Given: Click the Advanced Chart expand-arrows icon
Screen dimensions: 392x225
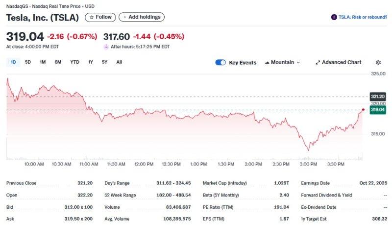Looking at the screenshot, I should [x=318, y=63].
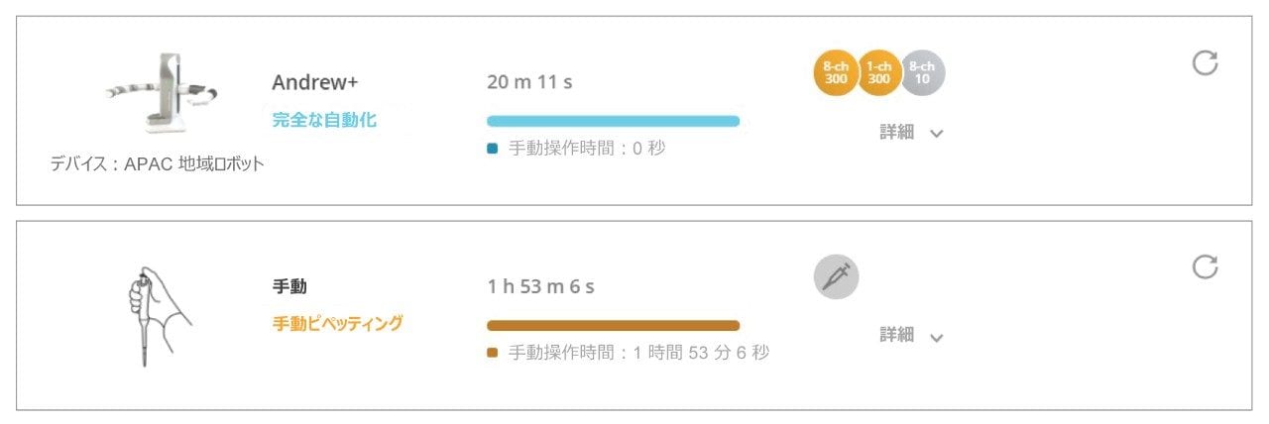
Task: Click the brown manual time progress bar
Action: point(613,325)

==*==

◆ Work to complete
Pictures do not belong in the copy. Reproduce the rest of the data exactly.

◆ Exercise response
Given: Click the Advanced Chart expand-arrows icon
Screen dimensions: 392x225
Looking at the screenshot, I should [x=318, y=63].
Task: Click the brown manual time progress bar
Action: point(613,325)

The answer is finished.